The Serenity Prayer is Not Cheesy

God, grant me the serenity to accept the things I cannot change, the courage to change the things I can, and the wisdom to know the difference.

I have memories of a small plaque with those words hanging on a bedroom wall in my home growing up. During my high school and college years, my burgeoning love for the Bible and growing burden for doing ministry right was coupled with naïve enthusiasm, with the result that I wrote off the Serenity Prayer (along with a number of old school approaches to ministry) as cheesy, sentimental leftovers from a Christian culture satisfied with just getting through the basics. I wanted to do more for God than simply endure. I wanted to overcome and make a difference for Christ. The Serenity Prayer sounded like something for those who had fallen off the mission band wagon, allowing themselves to be disillusioned by ministry instead of grabbing it by the horns and wrestling struggles to the ground.

How naïve I was.

The Serenity Prayer is just one thing in a long list of things that I thought were cheesy in my youth and disregarded during my twenties, but which now seem great wisdom each year older I get. Who in their youth wants to believe they are going to counter the exact same kinds of problems that the last generation faced in their homes and ministries? It was easier to think that they talked so much about enduring because they had compromised at some point so that they were only just getting by in ministry. We, of course, would not make those same kinds of mistakes, because we, as new Bible college graduates, had greater insight into their mistakes than they ever had. To quote a college professor of mine, I speak as a fool. 

This lesson isn’t particular to the Serenity Prayer. It is a basic Bible principle that transcends time.

I Peter 5:5 Likewise, you who are younger, be subject to the elders. Clothe yourselves, all of you, with humility toward one another, for “God opposes the proud but gives grace to the humble.” 

Ecclesiastes 1:9 What has been is what will be, and what has been done is what will be done, and there is nothing new under the sun.

I used to think of showing deference to my elders as simply an issue of respect. Like God just wants us to be polite and make old people feel valued.
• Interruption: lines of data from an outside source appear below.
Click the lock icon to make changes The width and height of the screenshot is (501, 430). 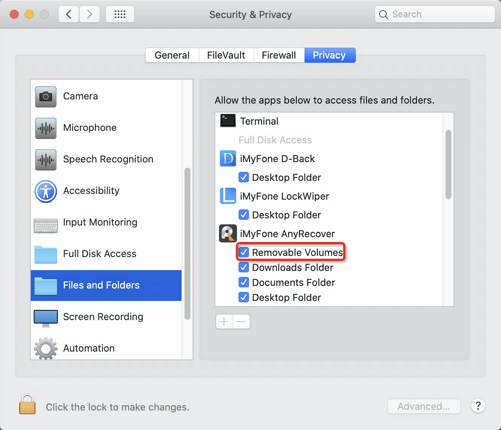[x=27, y=404]
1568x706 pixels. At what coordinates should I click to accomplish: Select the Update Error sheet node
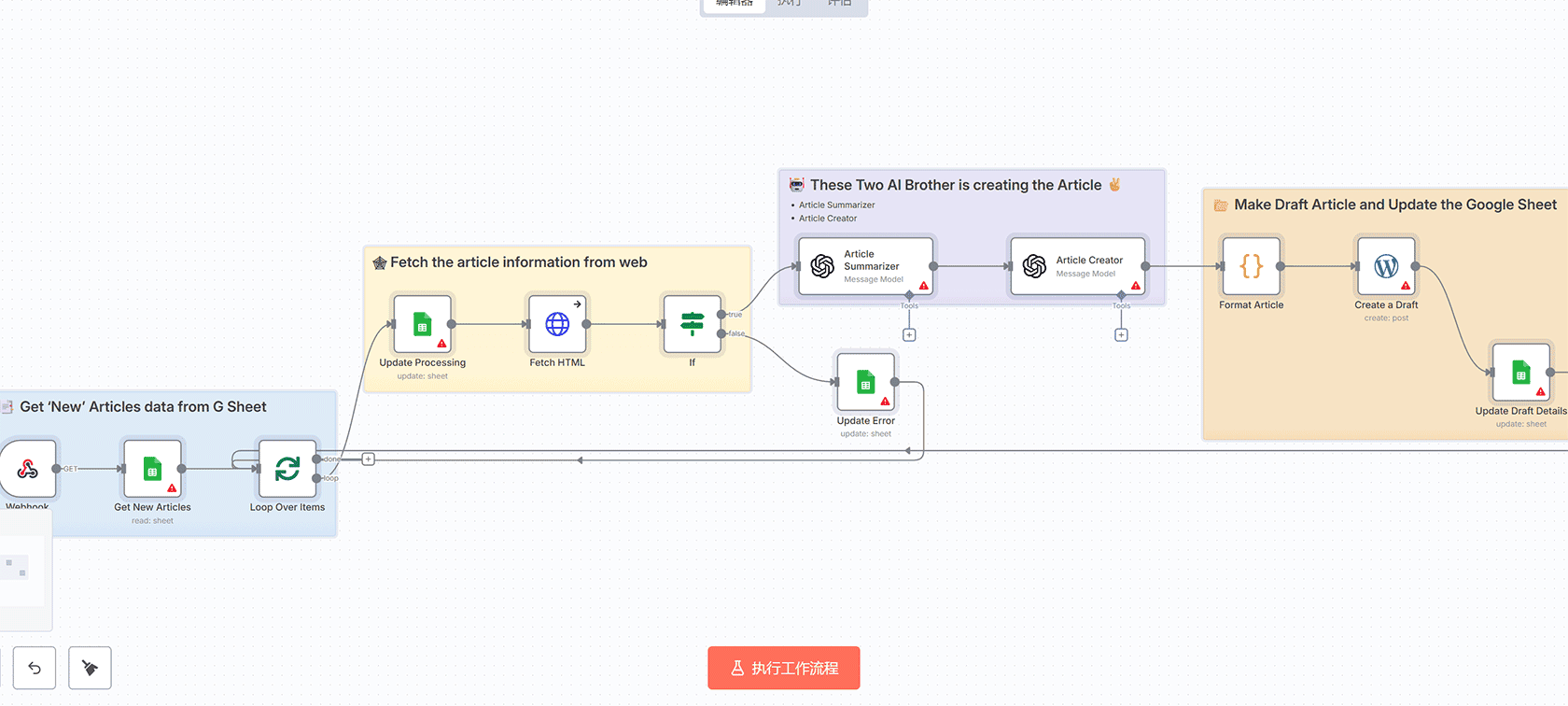[865, 382]
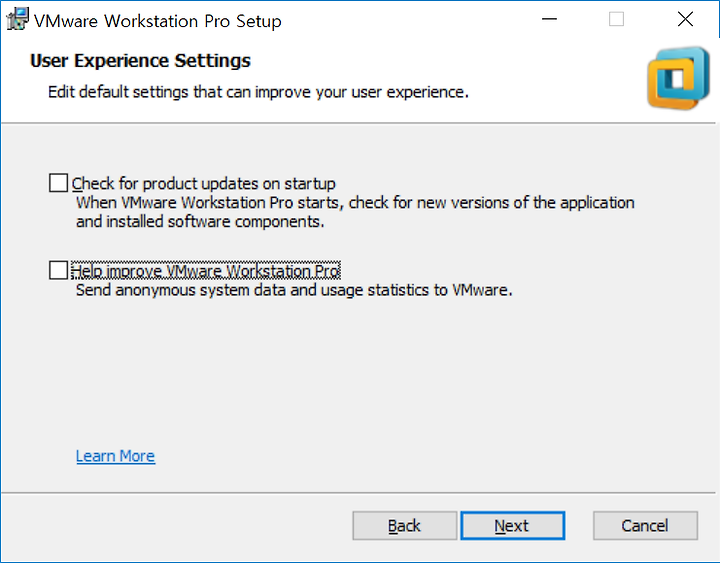Screen dimensions: 720x563
Task: Click the greyed-out maximize button
Action: pyautogui.click(x=616, y=19)
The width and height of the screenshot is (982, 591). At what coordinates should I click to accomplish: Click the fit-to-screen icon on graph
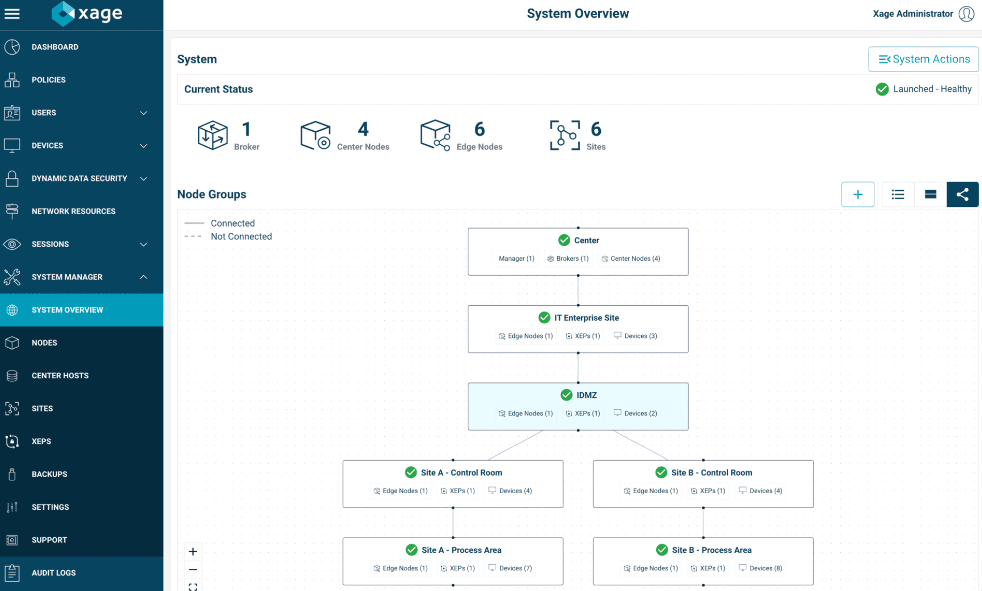click(x=193, y=586)
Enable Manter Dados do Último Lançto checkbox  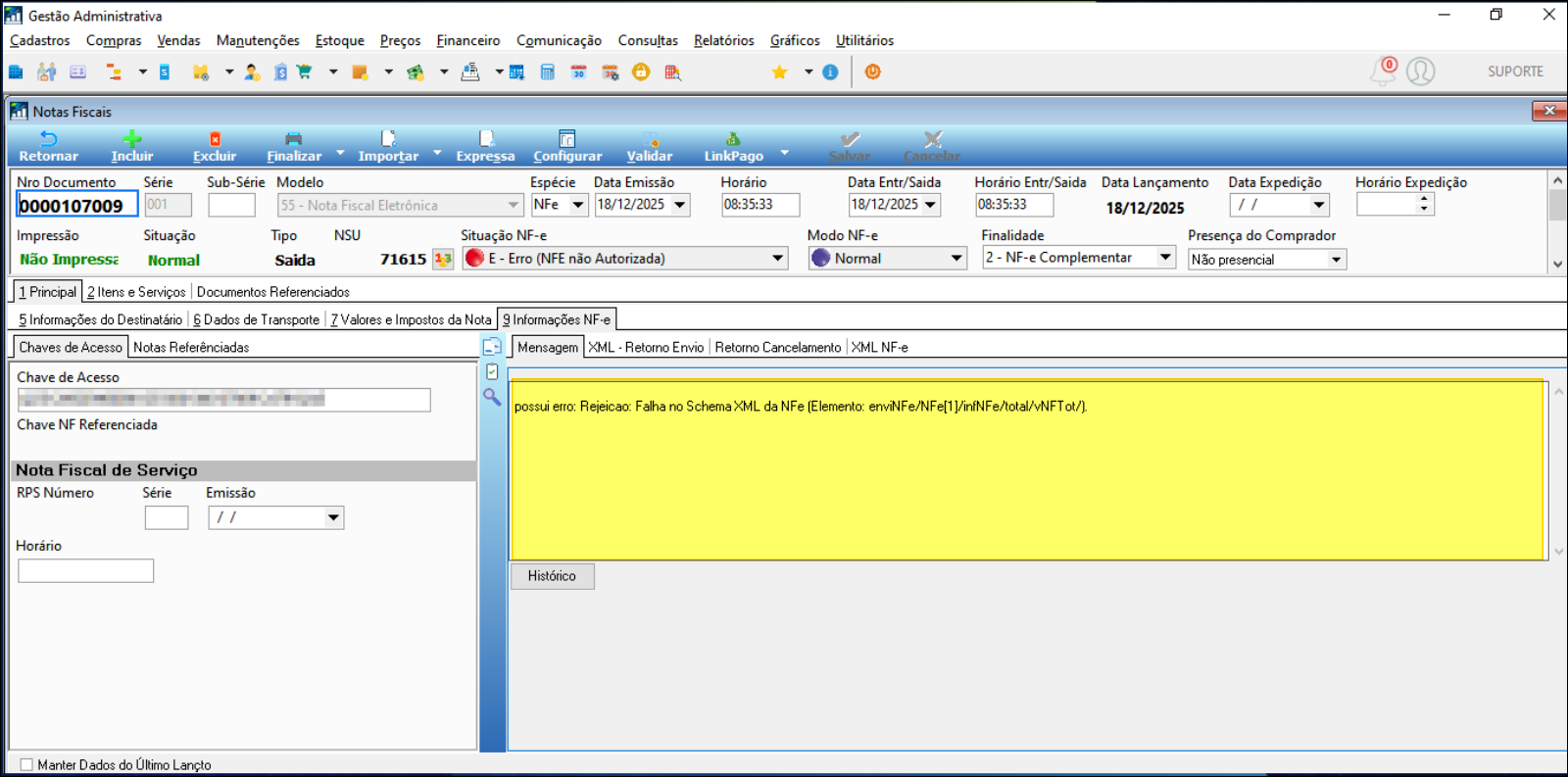pos(26,764)
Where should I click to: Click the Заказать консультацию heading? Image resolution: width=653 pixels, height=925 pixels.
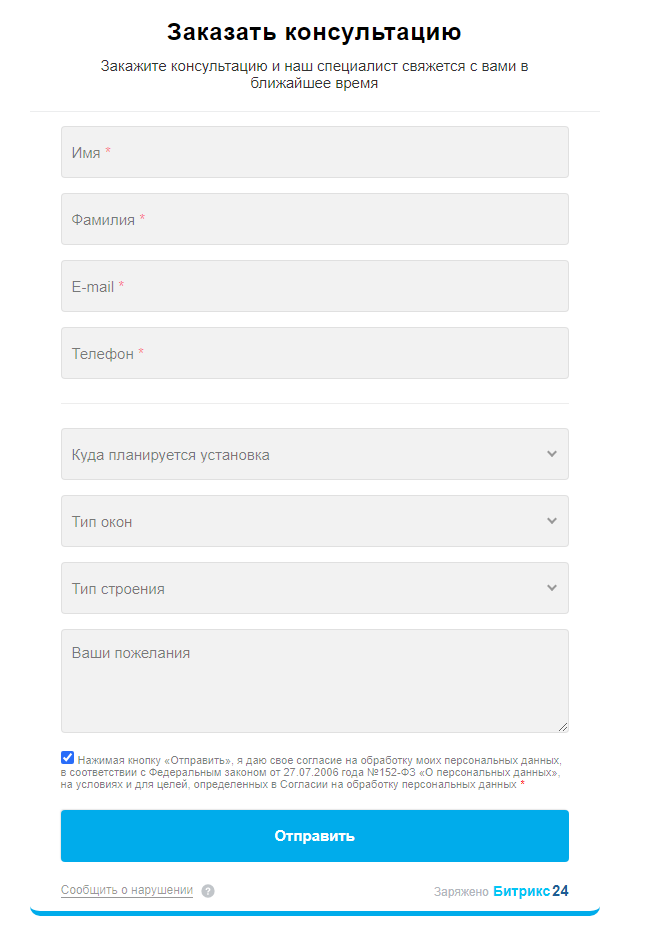tap(314, 32)
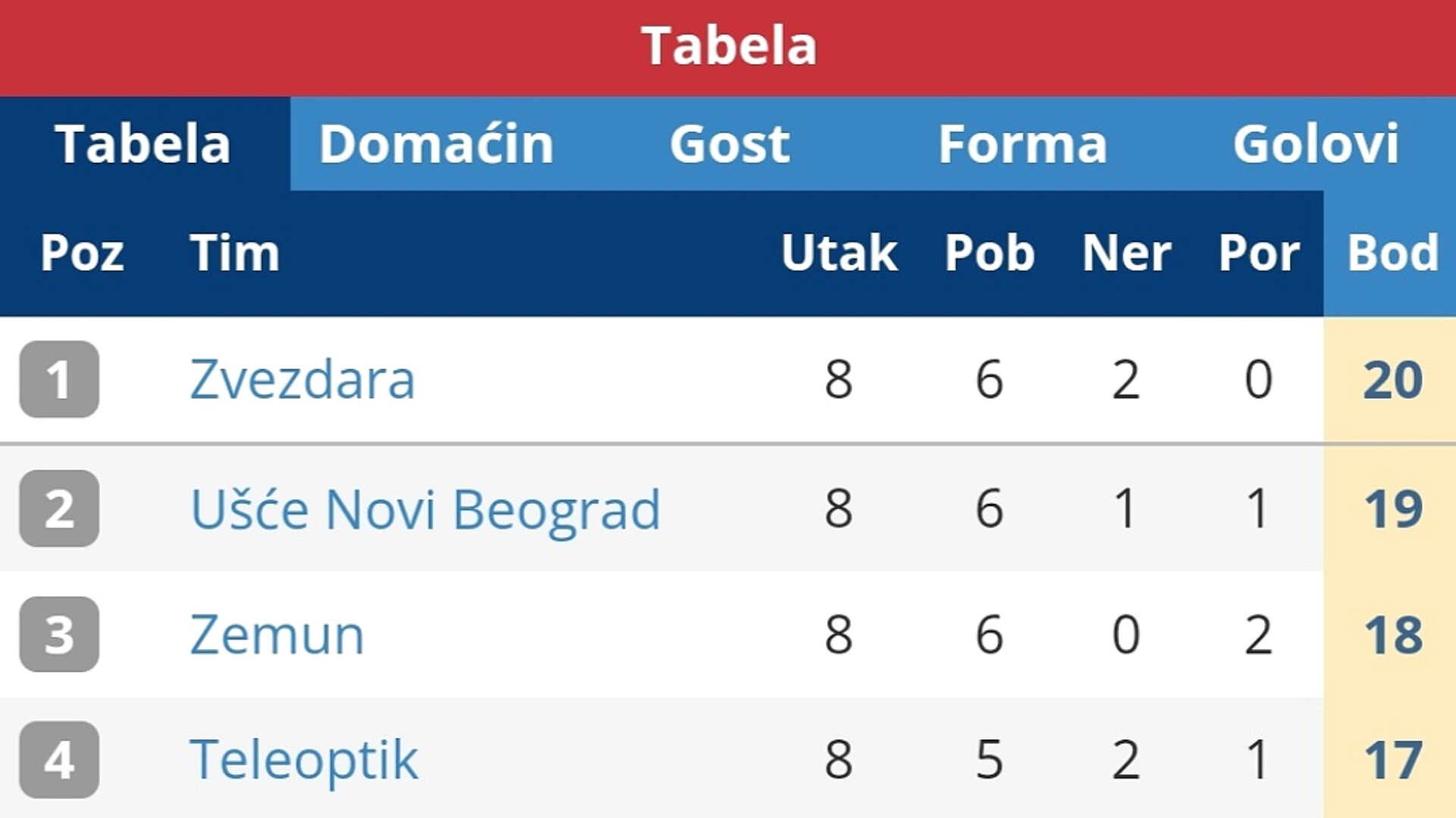
Task: Click the position 4 badge
Action: [59, 760]
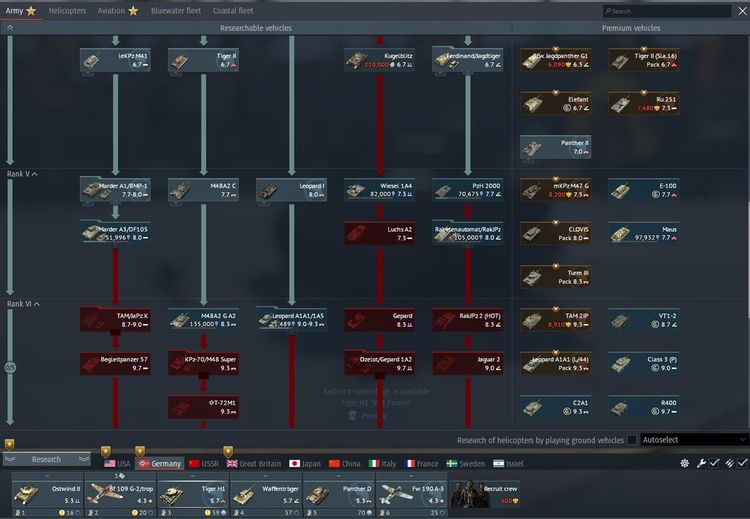Collapse Rank VI section chevron
Image resolution: width=750 pixels, height=519 pixels.
(x=37, y=304)
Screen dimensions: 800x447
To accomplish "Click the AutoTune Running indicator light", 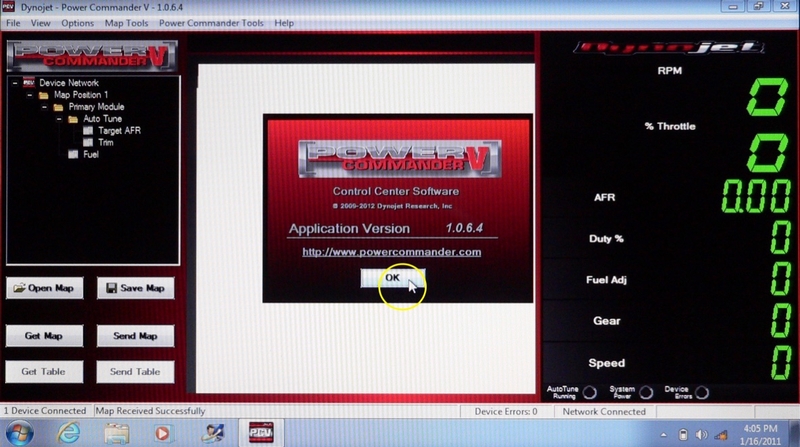I will [x=589, y=393].
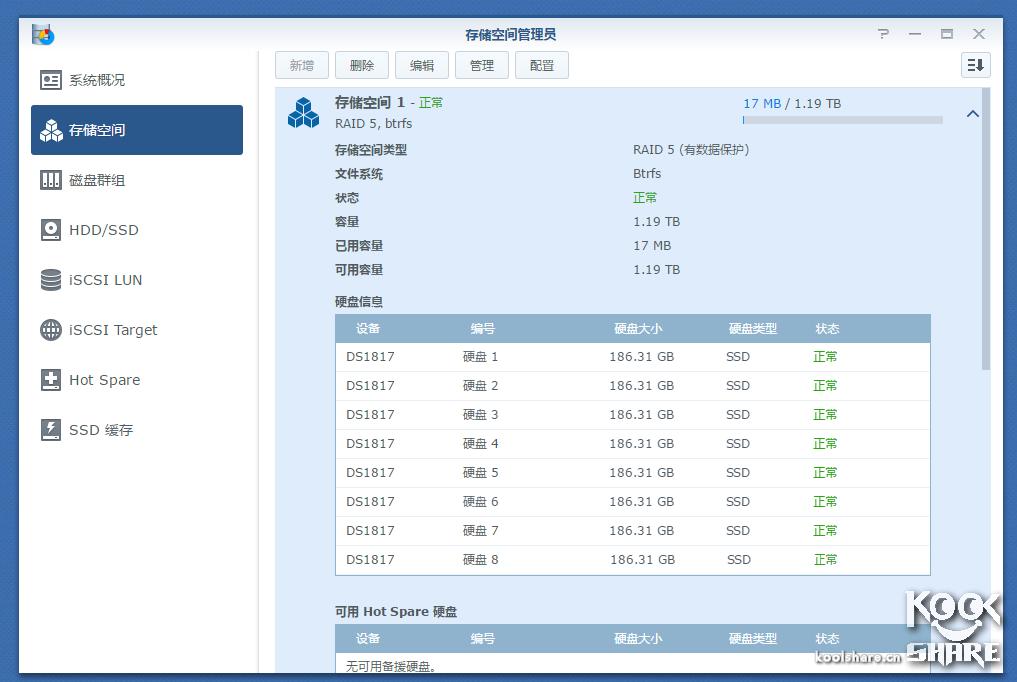
Task: Click the 删除 toolbar button
Action: point(361,64)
But over the last decade, I’ve become profoundly aware of how this instruction is really for the younger person’s good. Other places in Scripture link a child’s obedience to parents with long life. Is that because God is threatening to kill those who don’t respect their parents? I don’t think so. I think He’s saying that you are more likely to make the kind of wise decisions that extend your life if you value what those who’ve gone before you tell you. They’ve experienced the ebb and flow of life for many more years than you or I. And there is nothing new under the sun – each generation’s conflicts and struggles are just a variation of the previous generation’s, and it is in our best interest to hear what they learned the hard way.

One thing that resonated with the previous generation is the Serenity Prayer. God grant me the wisdom to know what I can change (usually about myself) and what I can not change (often about others). What I can change (about myself) takes courage. Facing what I can’t change (about others) take serenity and peace. Any enduring peace we find will ultimately have it’s source in God Himself (Phil. 4:7). That’s not cheesy. That is hard won wisdom that each of us should hear and pray for ourselves.

When we are on mission for God, there are things that we can and should address with courage. There are also things we can not change that will frustrate us and potentially derail our ministry if we do not trust our Sovereign Father in heaven with the things only He can change. Honestly, both take courage and both take serenity. Ultimately, both rely on the Holy Spirit in us directing us on where we can affect change and where God calls us to wait in confidence in Him. No, the Serenity Prayer is not cheesy at all.